Комбриг: Слушай. Колонну уработали хорошо. Дело пахнет орденом. Я спрашиваю, это ты?
Комбат(про себя): Орденом… орден — это замечательно. Хотя… Орден дадут или нет — неизвестно. А звиздюлей можно прямо сейчас отхватить. (решительно) Нет. Не я.
Эта история не имеет ничего общего с реальностью и никогда не происходила в середине апреля шестнадцатого года в Волновахском районе Донецкой области.
Раннее утро
Я подпеваю AC/DC, которые звучат из единственного работающего динамика «лендика», и листаю свои бумажки. Ведомости разложены на заднем сиденье, на коленках, и даже Президент, одетый в почти чистую застиранную горку, опасливо держит папку с накладными по вещевке и по своему обыкновению бурчит. Печка работает на полную, но из щелей военного «корча» нещадно задувает непрогревшийся апрельский воздух. Эх, хорошо, когда «зеленка» еще не поднялась… Но трава вже лезет, лезет. Далеко видно… Но и нас — тоже.
У меня отличное настроение, как бывает только утром. Я — жаворонок, и за это меня ненавидят все присутствующие в этой машине — и сонный Президент, и зевающий недовольный коммандер, и даже Ляшко, в черной куртке восседающий на переднем сиденье. Хотя Ляшко вообще должно быть пофигу — Ляшко едет в «военный отгул».
С отпусками в армии как-то сразу не сложилось. Тридцать дней на год, вне зависимости — херачишься ты с сепарами на опорнике, принимаешь на ТПУ фуру с сардинами или сидишь за столом в военкомате. Тридцать дней, а дальше — по выслуге, которой ни у кого из нас нет. А месяц — это очень мало. Это два раза по две недели минус дорога, и появляться дома раз в четыре (при удаче!) месяца — это… ну, не знаю. Раньше я как-то меньше ценил время с семьей. А теперь вот жалею, только толку с моей жалости — ноль. Раньше надо было жалеть.

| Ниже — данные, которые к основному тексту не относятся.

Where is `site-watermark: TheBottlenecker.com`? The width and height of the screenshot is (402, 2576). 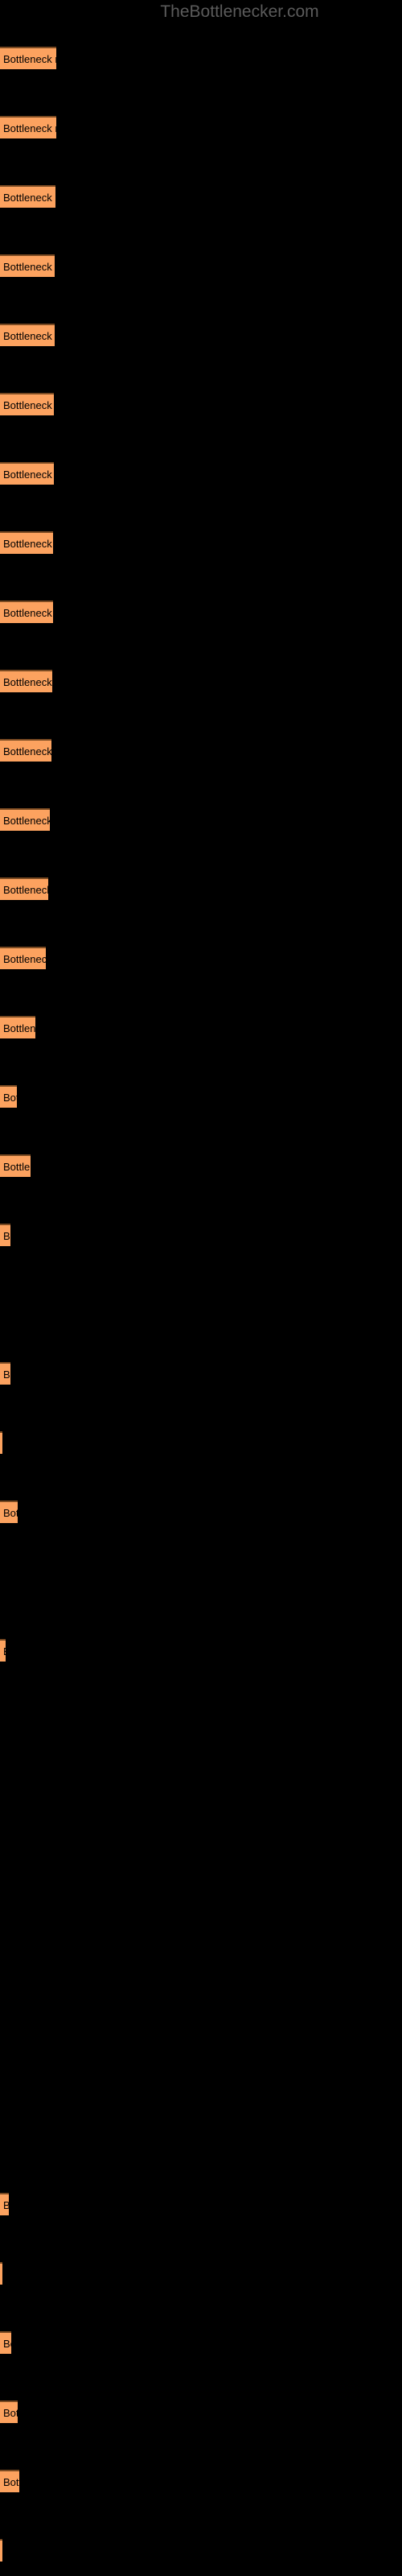 site-watermark: TheBottlenecker.com is located at coordinates (240, 12).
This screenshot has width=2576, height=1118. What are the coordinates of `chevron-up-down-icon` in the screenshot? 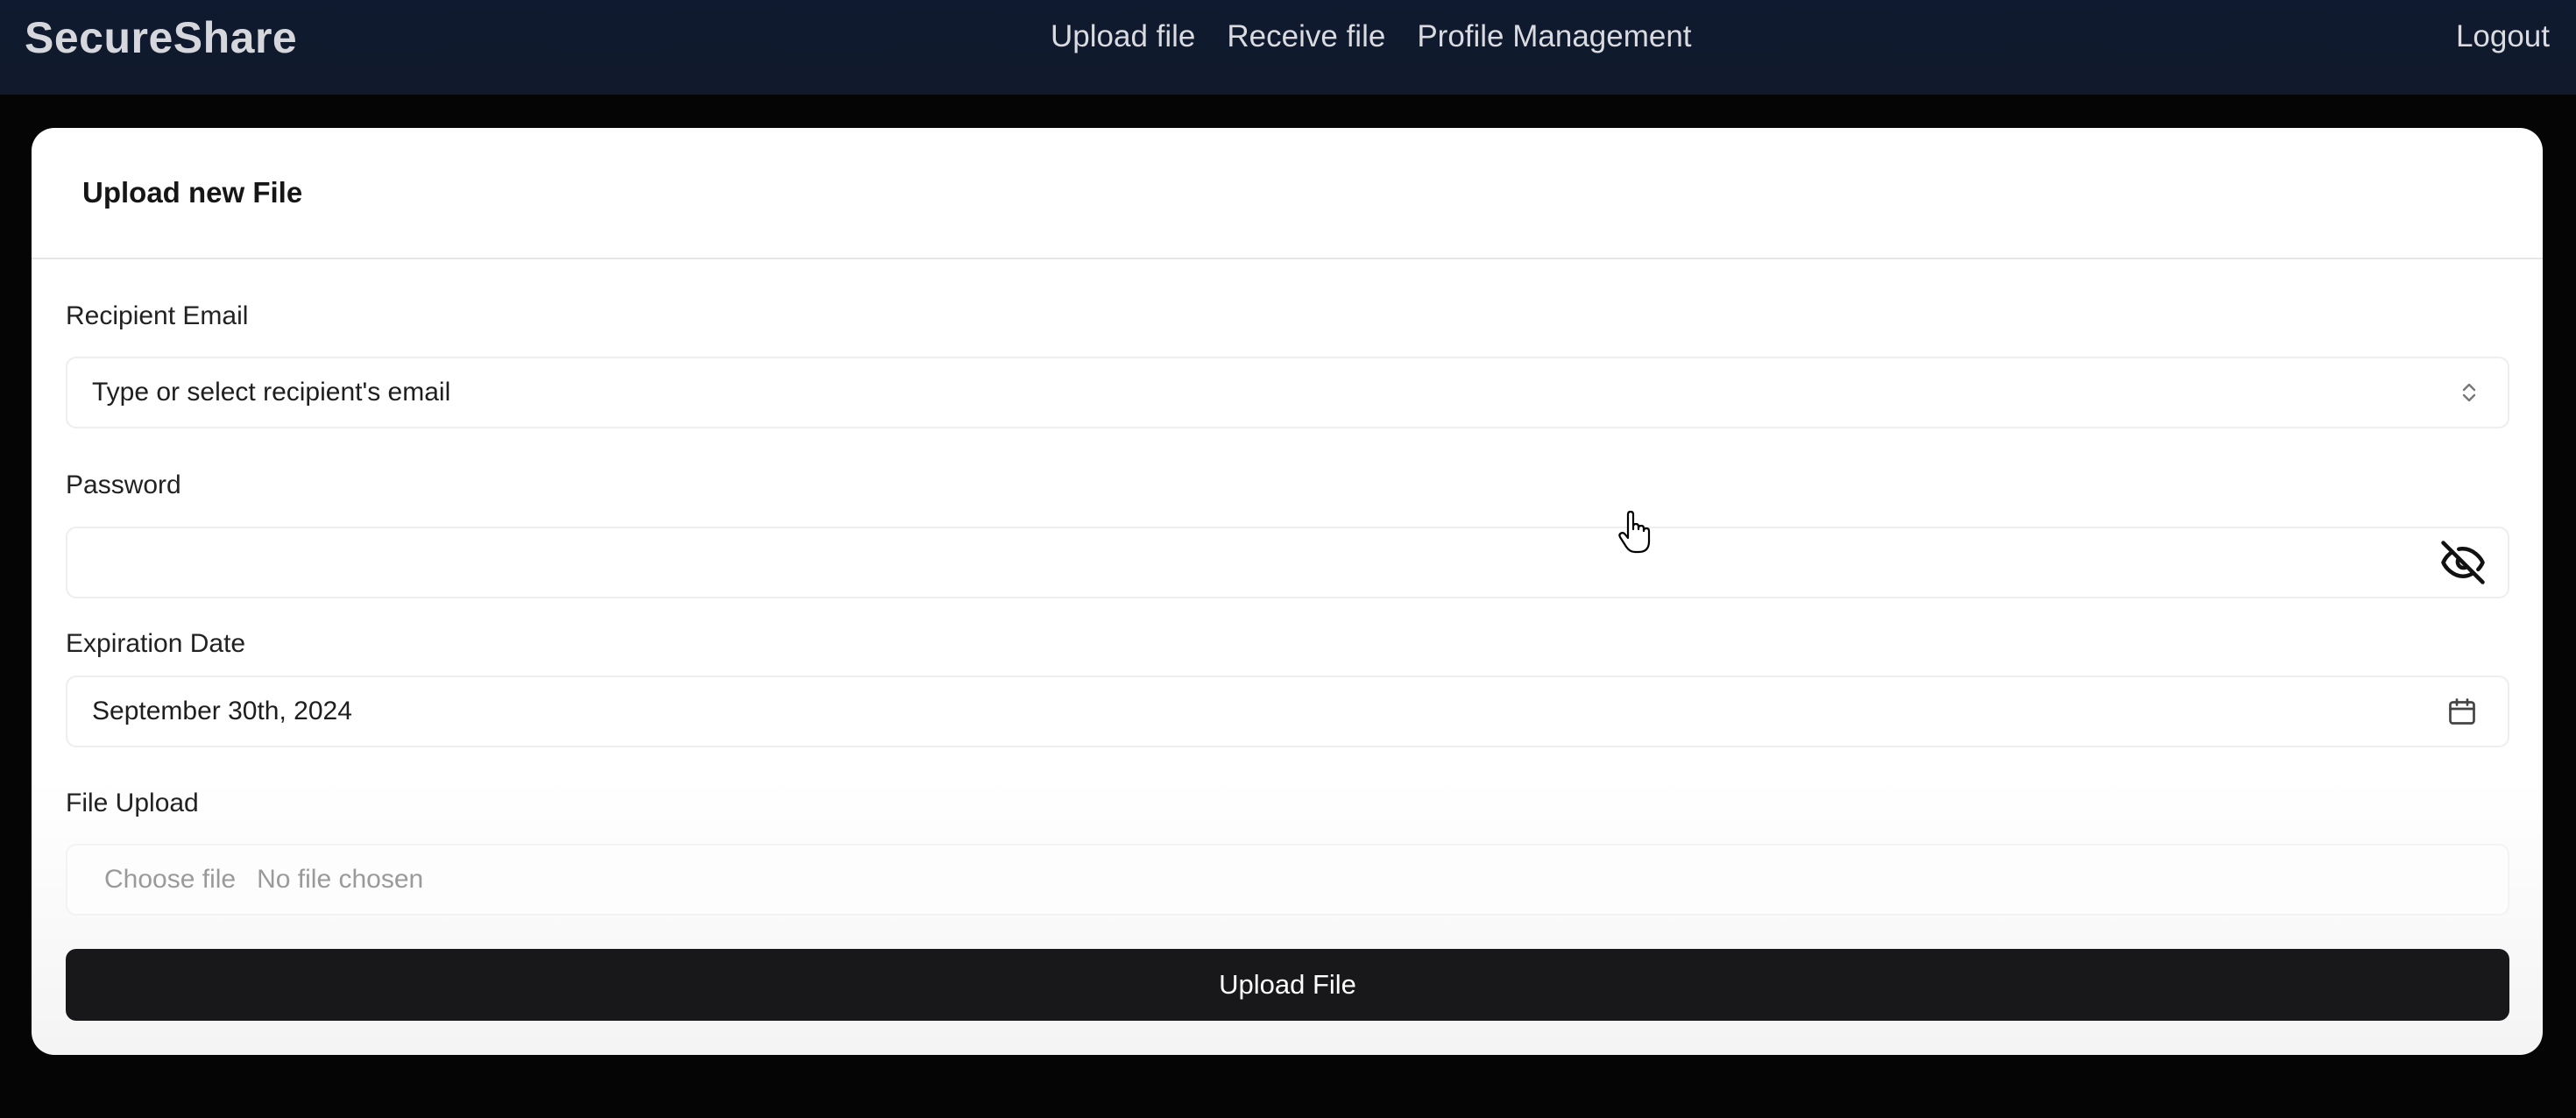 It's located at (2469, 392).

Для того чтобы мозг не съехал на жопе в окоп окончательно, практикуются «отгулы». От двух до пяти дней, никого не ставя в известность, нормальные, адекватные вояки отпускаются командиром роты «передохнуть». «По гражданке», с паспортом и с наказом «не залетать». И каждый знает, что если он залетит, то следующий тупо не поедет. Да, людей очень мало, наряды тянутся уже в «три-через-шесть», но возможность побыть дома или хотя бы просто увидеть жену — это бесценно. Иногда мы не можем отпустить даже на пять дней, и тогда жены приезжают в Волноваху, снимают номер в гостинице на пару дней и встречают своих благоверных «возле паровоза».